Jeremy Chase Crawford (currently guest researcher at CEES): Dept. of Integrative Biology & Museum of Vertebrate Zoology, University of California, Berkeley, USA

Source

    © 2012 the Reviewer (CC-BY 4.0 - source).

Content of review 2, reviewed on November 30, 2012

The authors have done a good job responding to all the criticism. We thank them for the changes and additions they made to the manuscript. We particularly appreciate the effort that went into the supplementary material.

We therefore recommend to accept the manuscript for publication, pending some minor revisions.

Major remarks:

The authors write in their response "We will release the source code of SOAPdenovo2 as soon as the paper is accepted." We still feel strongly that the reviewers should have been given access to the source code of the program(s). However, we decided not to reject the paper because of this omission.

The authors write on page 5 "Notably, SOAPdenovo1.05 was released two years after SOAPdenovo1 and already included several improvements and new features from SOAPdenovo2, including the new contig and scaffold construction improvements, but without the new error correction and gap closure modules. " We are wondering whether it then is fair to compare SOAPdenovo2 only with SOAPdenovo1. The authors should have included SOAPdenovo1.05 as well for testing the new 100bp PE reads. At the very least they should acknowledge the limits of their comparison.

Minor Essential Revisions

Main text

  • page 3, in the sentence "However, the error correction module in SOAPdenovo was designed for short Illumina reads (35-50bp), which consumes excessive amount of computational time and memory on longer reads, say over 150GB memory running for two days using 40x 100bp paired-end Illumina HiSeq 2000 reads." It is not clear what is referred to for the 40x. Is this a genome the size of the human genome?

  • page 5: "The SOAPdenovo2 assembly also had a much lower amount of copy number errors, but did have more substitution errors." Please include a description on how these measures are calculated

  • please be careful to keep the colors consistent among figure 1 and 2, to avoid confusion

  • table 1: Copy Number Error-rate --> how is this defined, what is the unit?

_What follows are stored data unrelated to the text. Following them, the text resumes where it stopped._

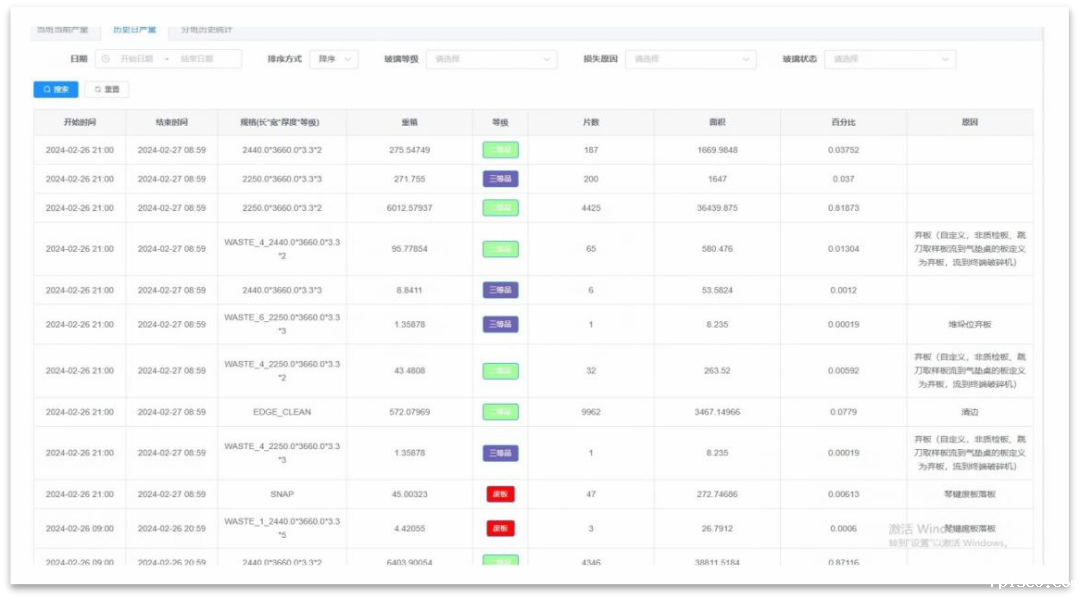Click the 重箱 column header
This screenshot has height=599, width=1080.
click(409, 122)
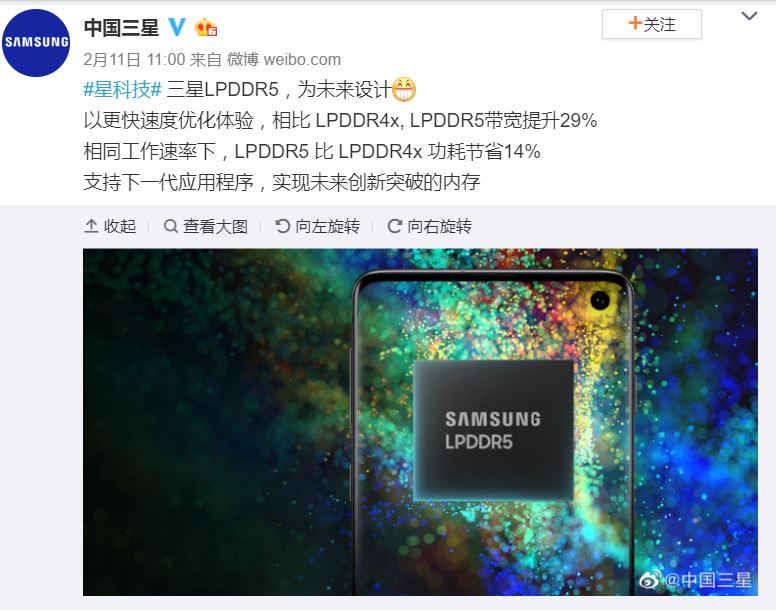The height and width of the screenshot is (611, 776).
Task: Select 收起 to collapse the image
Action: point(120,226)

  • table 2: please indicate v1 or v2 for the 'version' column of each row; please explain 'scaffold size'

  • both tables: what are the units? (usually bp)

Supplementary

  • could page numbers be included in the table of contents of the supplementary material?

  • section 1: the text mentions 'SOAPec-1.0' and 'SOAPec-2.0', however, these terms are used nowhere else. Please be consistent

  • section 1: "The algorithm is based on k-mer frequency spectrums (i.e. KFS), but the algorithm is quite different from other KFS tools" Please reference these other tools.

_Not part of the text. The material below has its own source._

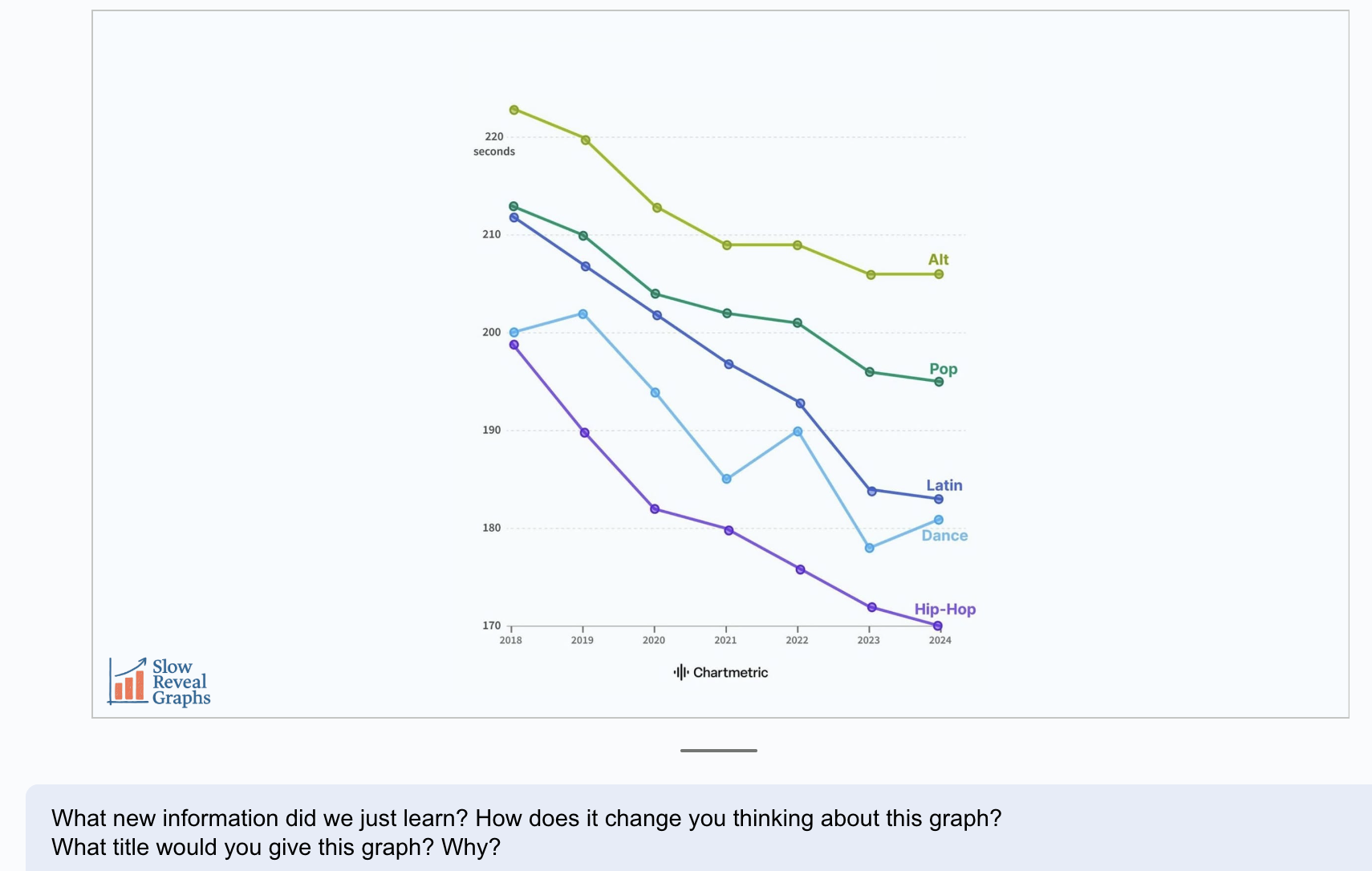
Task: Click the Dance line's 2019 peak point
Action: [x=583, y=314]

  • section 7: "As shown in Table 2, the scaffold N50 of SOAPdenovo2 overwhelmed ALLPATHS-LG and increased more than 4-fold compare to SOAPdenovo. But the contig N50 of ALLPATHS-LG is the longest" We object to the word 'overwhelmed'. There is a difference, but it is not overwhelming. In addition, the larger contig N50 of Allpaths is equally 'overwhelming' soapdenovo2… Please rephrase.

  • section 7: "However, the contig N50 could be further improved for SOAPdenovo2 by using 3’-end connected reads and larger k-mer size as ALLPATHS-LG do." Why didn't the authors try this then?

Discretionary Revisions

  • we recommend the authors to ask a native English speaker to have a look at the text, especially of the Supplementary material

Level of interest: An article of importance in its field

Quality of written English: Needs some language corrections before being published

Statistical review: No, the manuscript does not need to be seen by a statistician.

Declaration of competing interests: I declare that I have no competing interests

Source

    © 2012 the Reviewer (CC-BY 4.0 - source).

References

    Ruibang, L., Binghang, L., Yinlong, X., Zhenyu, L., Weihua, H., Jianying, Y., Guangzhu, H., Yanxiang, C., Qi, P., Yunjie, L., Jingbo, T., Gengxiong, W., Hao, Z., Yujian, S., Yong, L., Chang, Y., Bo, W., Yao, L., Changlei, H., W., C. D., Siu-Ming, Y., Shaoliang, P., Xiaoqian, Z., Guangming, L., Xiangke, L., Yingrui, L., Huanming, Y., Jian, W., Tak-Wah, L., Jun, W. 2012. SOAPdenovo2: an empirically improved memory-efficient short-read de novo assembler. GigaScience.